Two years ago a group of Ghanaian journalists, dug deep into the local soccer world and brought to light the 12th Man of Ghanaian soccer: corruption. Referees and executives who played a major part in organizing teams and determined winning teams admitted a willingness to take bribes. (Of the 94 officials investigated, only 3 turned down the bribe).
Anas Arenewat Anas and Kwesi Nyantaki (The journalist and power broker at the center of the scandal)
Most discouraging of all was the head of the game in Ghana, Kwesi Nyantaki, a banker and lawyer who had overseen some of the country’s greatest triumphs, but who also crowed about using the nation’s President to get deals done and make more money. He resigned. He forfeited ownership of his own team (side note: if someone makes the rules and owns a team that profits from them, you shouldn’t be surprised when they turn out to be self-dealing.) Then, he was banned for life from all soccer activities.

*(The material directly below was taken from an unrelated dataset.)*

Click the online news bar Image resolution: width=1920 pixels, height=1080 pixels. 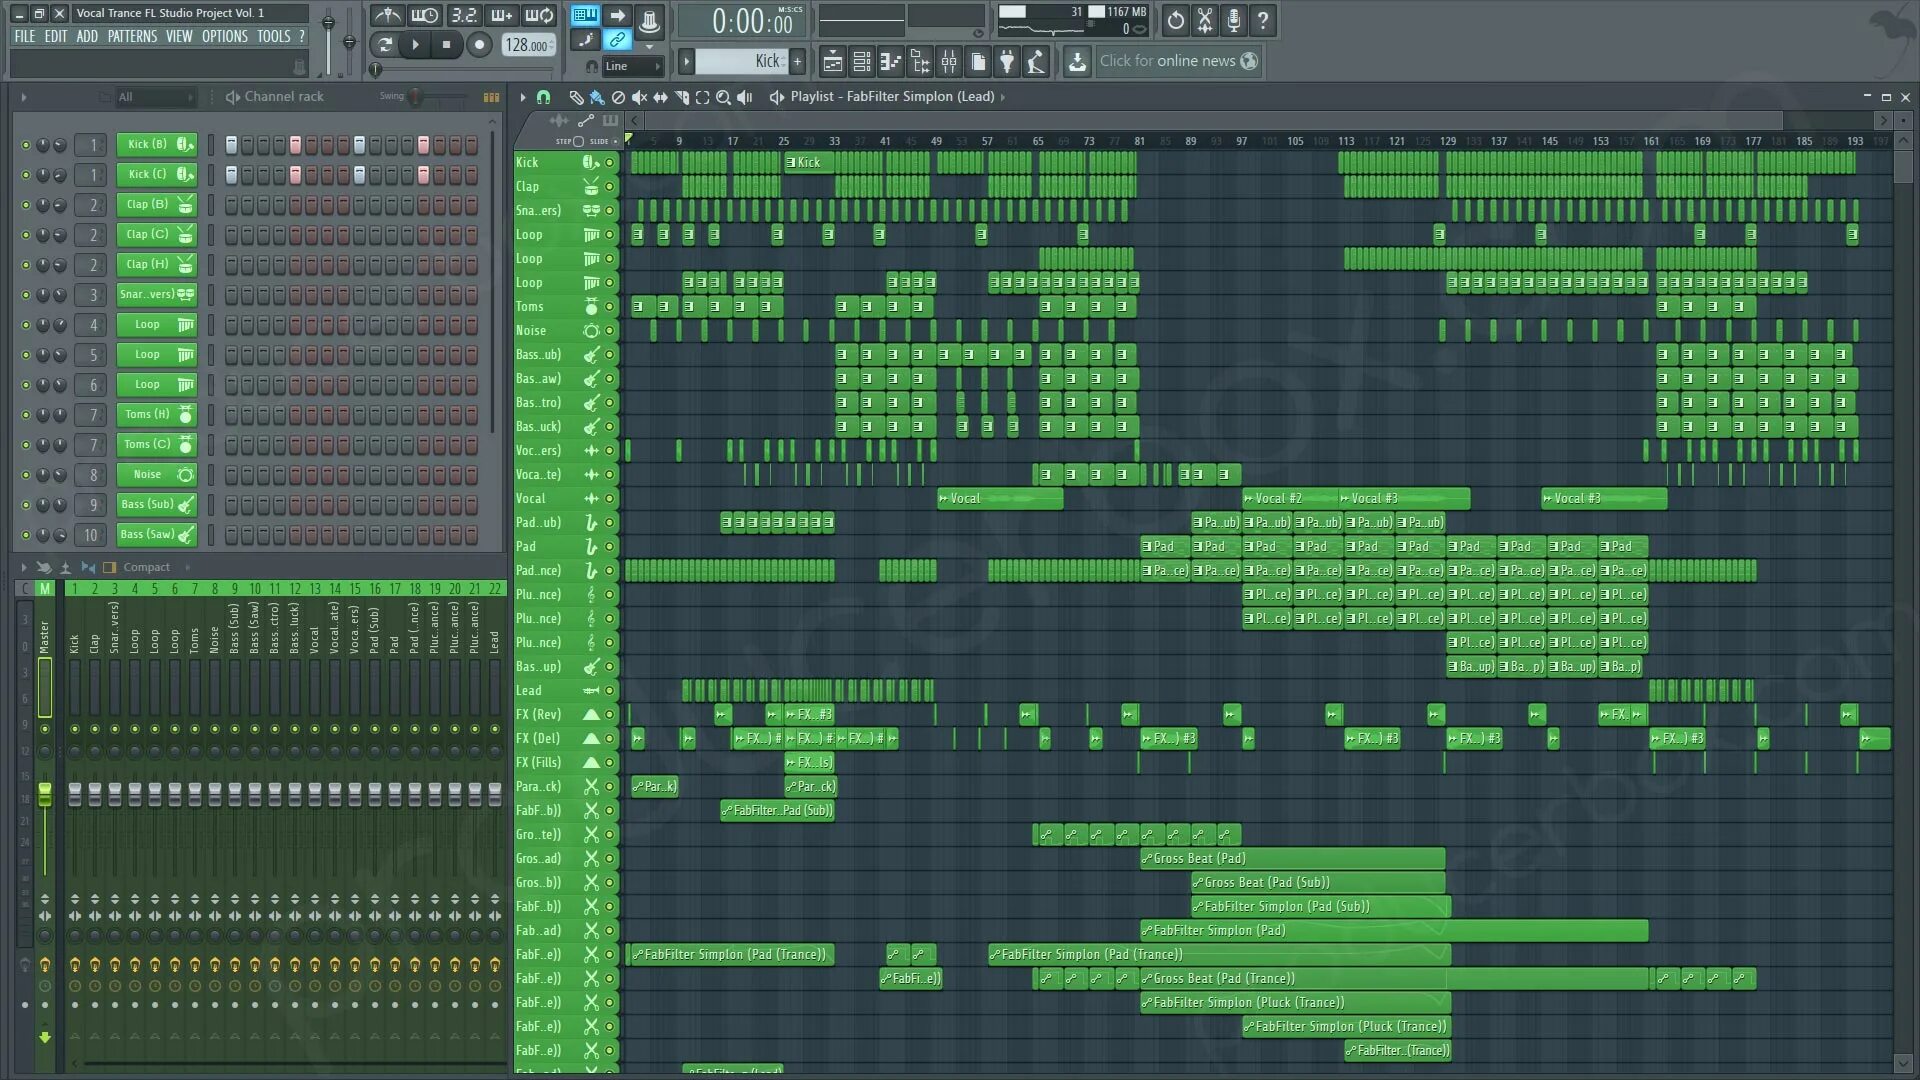click(x=1168, y=61)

The country and its favorite game were shaken. The organizing body was disbanded. The triumphant national team went on hiatus. And the national league was cancelled.
Just before the new year, the league started again, and Nyantaki’s old team was re-formed in a new city for its own new beginning. As Legon Cities FC, they are what I like to think of when I think of new beginnings. I hope, when you face new beginnings, you’ll do it like Legon Cities FC: with optimism and gratitude.
Think of new beginnings like you think of play mat toys jingling, or wheels on a bus squealing. You have hope in that moment of something new, something remarkable, as long as you approach it with optimism.
For Legon Cities, there are new fans, new hopes and new energy. Every social media post is hashtaged “#We Deliver” or “#BringBacktheLove” everything is possible, everything can be done. In this new beginning, all things are possible. Pessimism is not allowed. Every match, every kick, deserves an optimistic eye.
At the same time, new chances aren’t always on offer. Sometimes we succumb to the trap of thinking we deserve it, or just being glad for it without realizing that we have it through the grace of others. So please, practice gratitude for the new beginning.
The bell jingles because you’re there again, and because your mom helped you get there. The bus sounds because the driver made a stop. The chance to restart a team, a league, a love of the game, it all comes down to fans. Legon Cities knows that and shows that. Y’all can do the same.
To be sure, this second chance came about not because of contrition, or apologies, or a desire to change, but because one businessman saw the opportunity to take over where another had failed. Richard King Attipoe, the club’s new owner has splashed serious cash into his investment, trying to, in the eyes of competitors, buy his way into a title.
But the truth is that Attipoe did something that had to be done. He seized a new beginning and did so while letting go of assumptions of the past. Legon Cities isn’t just a flashy new team, it’s a team that is exploring new media, new fan engagement, new promotions (with dance hall music stars popping up to perform at every home match). Attipoe has done what Bill Veeck used to do in American baseball, drawing people with a game plus bread and circuses rather than just the game and a long still silence.
New beginnings bring hope, whether they come gilded with an owner’s gold, or just arrive when you least expect it. But they do not last long, so boys, take it when it comes, approach it with optimism and gratitude and do what you can.
Oh, and Alex, like Legon Cities, you can approach it with a really nice bus.